Each packet to be routed through a ring of Victory routers is of fixed length of 64 bits. While this is not a realistic packet size (real packets are much larger), most of the principles of NoCs will still be able to be demonstrated. Thus, the packet size equals the flit size equals the phit size equals the channel width. Given such a small packet size, the network can forward the entire packet from the output buffer of one router channel to the input buffer of the next router channel in one cycle. Similarly, assuming no contention, an entire packet can be forwarded from an input channel buffer to an output channel buffer within a router in one cycle. Refer to Figure 2 for a description of the packet format. The most significant 32 bits of the packet are used as header information.

The most significant sixteen bits of this header information are used for routing purposes, with the most significant 2 bits used for the virtual channel polarity and direction, respectively, while the least significant 8-bits of the 16-bit routing field represent a binary hop count (the other 6 bits of the routing info are reserved for potential future use and can always be set to 0). The values for the routing header are set by the source node that injects the packet into the network. However, the hop count field will get decremented at each hop of a packet's traversal. For example, if a packet is to traverse 4 hops, the hop count field should contain 8'h04 when it is first injected on a pe input channel. As it traverses through the network, the hop count will be updated at each router in the following sequence: 8'h03, 8'h02, 8'h01, and finally 8'h00. With this scheme, it is fairly easy to perform routing (or address decoding) when a packet arrives at an input channel. The routing logic simply needs to be able to perform zero-detect on the hop-count field. More info on routing is given in the next section.

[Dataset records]
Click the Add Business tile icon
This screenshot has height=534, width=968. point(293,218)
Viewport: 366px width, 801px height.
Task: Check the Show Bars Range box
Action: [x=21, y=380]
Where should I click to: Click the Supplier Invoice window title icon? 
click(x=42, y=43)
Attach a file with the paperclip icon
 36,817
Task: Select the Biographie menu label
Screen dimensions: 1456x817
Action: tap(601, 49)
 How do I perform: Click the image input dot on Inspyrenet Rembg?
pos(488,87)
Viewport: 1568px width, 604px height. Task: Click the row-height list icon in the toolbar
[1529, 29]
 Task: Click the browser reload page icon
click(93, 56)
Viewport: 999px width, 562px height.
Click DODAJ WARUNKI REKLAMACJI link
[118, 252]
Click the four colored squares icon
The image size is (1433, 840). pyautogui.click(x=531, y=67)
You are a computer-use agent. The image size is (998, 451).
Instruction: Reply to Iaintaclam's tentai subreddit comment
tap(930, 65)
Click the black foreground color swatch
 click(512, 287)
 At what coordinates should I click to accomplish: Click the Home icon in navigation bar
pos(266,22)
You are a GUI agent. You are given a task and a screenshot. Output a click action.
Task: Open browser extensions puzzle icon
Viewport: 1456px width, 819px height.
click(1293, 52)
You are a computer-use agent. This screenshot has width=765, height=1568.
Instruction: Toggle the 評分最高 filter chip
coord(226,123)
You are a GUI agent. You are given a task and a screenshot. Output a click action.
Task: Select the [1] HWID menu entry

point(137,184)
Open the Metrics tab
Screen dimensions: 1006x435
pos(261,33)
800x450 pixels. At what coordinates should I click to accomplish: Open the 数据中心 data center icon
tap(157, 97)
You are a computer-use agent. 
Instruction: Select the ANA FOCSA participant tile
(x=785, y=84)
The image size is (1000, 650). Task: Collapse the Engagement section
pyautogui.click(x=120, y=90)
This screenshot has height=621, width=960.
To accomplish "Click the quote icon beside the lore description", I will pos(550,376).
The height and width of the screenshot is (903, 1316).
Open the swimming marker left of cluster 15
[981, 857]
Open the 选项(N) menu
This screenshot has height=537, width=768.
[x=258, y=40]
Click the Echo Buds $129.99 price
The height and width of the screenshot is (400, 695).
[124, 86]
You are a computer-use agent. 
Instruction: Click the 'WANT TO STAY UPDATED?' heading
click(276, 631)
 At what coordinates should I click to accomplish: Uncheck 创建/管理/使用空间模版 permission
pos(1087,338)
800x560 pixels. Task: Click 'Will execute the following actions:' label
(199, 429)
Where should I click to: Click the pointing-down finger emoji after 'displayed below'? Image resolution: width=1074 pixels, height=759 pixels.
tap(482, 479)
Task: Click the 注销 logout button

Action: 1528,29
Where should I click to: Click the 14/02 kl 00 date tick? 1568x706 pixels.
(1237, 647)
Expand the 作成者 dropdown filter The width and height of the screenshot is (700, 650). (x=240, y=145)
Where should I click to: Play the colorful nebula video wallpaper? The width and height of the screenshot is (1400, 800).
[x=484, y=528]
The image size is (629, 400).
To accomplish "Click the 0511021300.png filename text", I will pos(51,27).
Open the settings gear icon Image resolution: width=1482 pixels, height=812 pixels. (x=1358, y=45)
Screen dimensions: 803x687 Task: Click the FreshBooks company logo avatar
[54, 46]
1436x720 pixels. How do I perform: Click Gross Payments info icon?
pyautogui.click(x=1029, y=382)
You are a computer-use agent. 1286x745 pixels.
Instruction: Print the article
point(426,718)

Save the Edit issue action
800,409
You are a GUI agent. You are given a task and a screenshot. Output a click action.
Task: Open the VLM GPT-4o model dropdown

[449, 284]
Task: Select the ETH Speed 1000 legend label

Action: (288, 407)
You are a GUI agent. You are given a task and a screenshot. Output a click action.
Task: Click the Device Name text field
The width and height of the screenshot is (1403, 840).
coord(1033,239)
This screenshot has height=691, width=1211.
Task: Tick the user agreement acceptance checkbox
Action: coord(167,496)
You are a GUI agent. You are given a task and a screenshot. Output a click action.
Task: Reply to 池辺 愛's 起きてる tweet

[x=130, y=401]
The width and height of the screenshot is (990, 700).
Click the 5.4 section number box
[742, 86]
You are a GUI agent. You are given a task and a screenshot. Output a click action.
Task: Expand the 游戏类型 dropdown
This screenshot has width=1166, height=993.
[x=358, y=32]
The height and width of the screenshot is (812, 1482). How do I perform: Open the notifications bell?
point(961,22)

_What to do_.
a: Copy out the passage on the Victory router packet format word for word, starting at "Each packet to" and ending at "as header information.".
b: According to the passage on the Victory router packet format, what operation does the routing logic need to perform on the hop-count field?
c: Rewrite the paragraph of the passage on the Victory router packet format that begins "The most significant sixteen bits" as a short bulleted list that keeps its main facts.

_The results_.
a:
Each packet to be routed through a ring of Victory routers is of fixed length of 64 bits. While this is not a realistic packet size (real packets are much larger), most of the principles of NoCs will still be able to be demonstrated. Thus, the packet size equals the flit size equals the phit size equals the channel width. Given such a small packet size, the network can forward the entire packet from the output buffer of one router channel to the input buffer of the next router channel in one cycle. Similarly, assuming no contention, an entire packet can be forwarded from an input channel buffer to an output channel buffer within a router in one cycle. Refer to Figure 2 for a description of the packet format. The most significant 32 bits of the packet are used as header information.

b: Zero-detect.

c:
- The top 16 bits of the header are used for routing.
- Of these, the 2 most significant bits give the virtual channel polarity and direction.
- The 8 least significant bits of the routing field hold a binary hop count.
- The remaining 6 bits are reserved and can always be set to 0.
- The source node that injects the packet sets the routing header values.
- The hop count is decremented at each hop. A 4-hop packet starts at 8'h04 and goes to 8'h03, 8'h02, 8'h01 and finally 8'h00.
- Routing is therefore simple: the routing logic only needs to zero-detect the hop-count field.